En l’espèce, le syndicat des copropriétaires produit aux débats :
— Le relevé de propriété de Monsieur [S] [E] établissant qu’il est propriétaire au sein de l’immeuble [Adresse 1],
— Le procès-verbal de l’assemblée générale du 30 mai 2024 comportant approbation des comptes pour l’exercice clos au 31 décembre 2023 et vote du budget prévisionnel pour l’exercice 2025,
— Le procès-verbal de l’assemblée générale du 27 juin 2025 comportant approbation des comptes pour l’exercice clos au 31 décembre 2024 et vote du budget prévisionnel pour l’exercice 2026,
— La mise en demeure du 8 janvier 2026, présentée le 9 janvier 2026,
— Un extrait de compte arrêté au 19 février 2026,
Les comptes ayant été approuvés pour les exercices clos aux 31 décembre 2023 et 2024 et les budgets prévisionnels ayant été adoptés pour les exercices 2025 et 2026, la demande du syndicat des copropriétaires sera accueillie dans son principe, sauf à déduire du décompte produit aux débats la somme de 208 € correspondant à des frais de mise en demeure, de contentieux et de suivi, indemnisés par l’application des dispositions de l’article 10-1 de la loi du 10 juillet 1965 et de l’article 700 du code de procédure civile, et qui pourraient de par leur régime, faire l’objet d’un décompte séparé de celui des charges de copropriété.
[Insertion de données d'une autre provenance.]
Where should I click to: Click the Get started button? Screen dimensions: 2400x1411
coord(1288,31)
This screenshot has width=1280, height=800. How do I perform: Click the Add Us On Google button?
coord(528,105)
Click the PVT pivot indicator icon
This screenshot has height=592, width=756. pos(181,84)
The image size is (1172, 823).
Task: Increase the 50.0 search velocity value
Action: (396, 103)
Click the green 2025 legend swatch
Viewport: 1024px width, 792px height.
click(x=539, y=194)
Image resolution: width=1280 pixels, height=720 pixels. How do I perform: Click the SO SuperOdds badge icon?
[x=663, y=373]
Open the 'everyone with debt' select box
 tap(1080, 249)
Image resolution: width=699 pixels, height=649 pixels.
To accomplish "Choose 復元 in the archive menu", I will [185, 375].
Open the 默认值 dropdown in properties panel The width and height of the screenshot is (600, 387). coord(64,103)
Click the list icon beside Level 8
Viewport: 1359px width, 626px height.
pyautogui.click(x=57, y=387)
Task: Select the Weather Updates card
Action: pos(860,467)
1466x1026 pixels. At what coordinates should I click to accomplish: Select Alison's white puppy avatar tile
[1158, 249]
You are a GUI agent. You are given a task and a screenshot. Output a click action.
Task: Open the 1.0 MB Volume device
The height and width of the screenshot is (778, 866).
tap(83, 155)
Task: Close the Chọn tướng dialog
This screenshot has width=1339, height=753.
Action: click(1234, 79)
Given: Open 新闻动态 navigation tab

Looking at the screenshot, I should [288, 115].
Monsieur [S] [E] sera condamné au paiement de la somme de 1590,35 € au titre de l’arriéré des charges échues et des provisions devenues exigibles au 19 février 2026, avec intérêts au taux légal à compter du 9 janvier 2026 pour la somme de 1275,57 € et à compter du 2 mars 2026 pour le surplus et capitalisation des intérêts par année entière.
En application de l’article 1231-6 alinéa 3 du code civil, le syndicat des copropriétaires de l’immeuble [Adresse 1] représenté par son syndic en exercice, la société [Localité 1], ne démontrant ni l’existence d’un préjudice indépendant du retard en paiement, ni la mauvaise foi de DEF, sera débouté de sa demande de dommages et intérêts.
Monsieur [S] [E], qui perd le procès, supportera les dépens, avec application des dispositions de l’article 10-1 de la loi du 10 juillet 1965.
Enfin, il serait inéquitable de laisser à la charge du syndicat des copropriétaires les sommes exposées par lui dans la présente instance et non comprises dans les dépens. Il convient donc de condamner Monsieur [S] [E] à lui verser la somme de 600 € au titre des dispositions de l’article 700 du code de procédure civile.
PAR CES MOTIFS
Le président du tribunal, Statuant publiquement, en procédure accélérée au fond, par mise à disposition au greffe en application des articles 4501 à 453 du code de procédure civile, les parties préalablement avisées, par jugement contradictoire et en dernier ressort,
Condamne Monsieur [S] [E] à payer au syndicat des copropriétaires de l’immeuble [Adresse 1] représenté par son syndic en exercice, la société [Localité 1], les sommes de :
1590,35 € au titre de l’arriéré des charges échues au 19 février 2026, avec intérêts au taux légal à compter du 9 janvier 2026 pour la somme de 1275,57 € et à compter du 2 mars 2026 pour le surplus ;
Ordonne la capitalisation des intérêts par année entière ;
Déboute le syndicat des copropriétaires de l’immeuble [Adresse 1] représenté par son syndic en exercice, la société [Localité 1] de sa demande de dommages-intérêts pour résistance abusive et injustifiée ;
Condamne Monsieur [S] [E] à payer au syndicat des copropriétaires de l’immeuble [Adresse 1] représenté par son syndic en exercice, la société [Localité 1], la somme de 600 € au titre des dispositions de l’article 700 du code de procédure civile ;
Condamne Monsieur [S] [E] aux dépens avec application de l’article 10-1 de la loi du 10 juillet 1965 ;
Rappelle que l’exécution provisoire est de droit.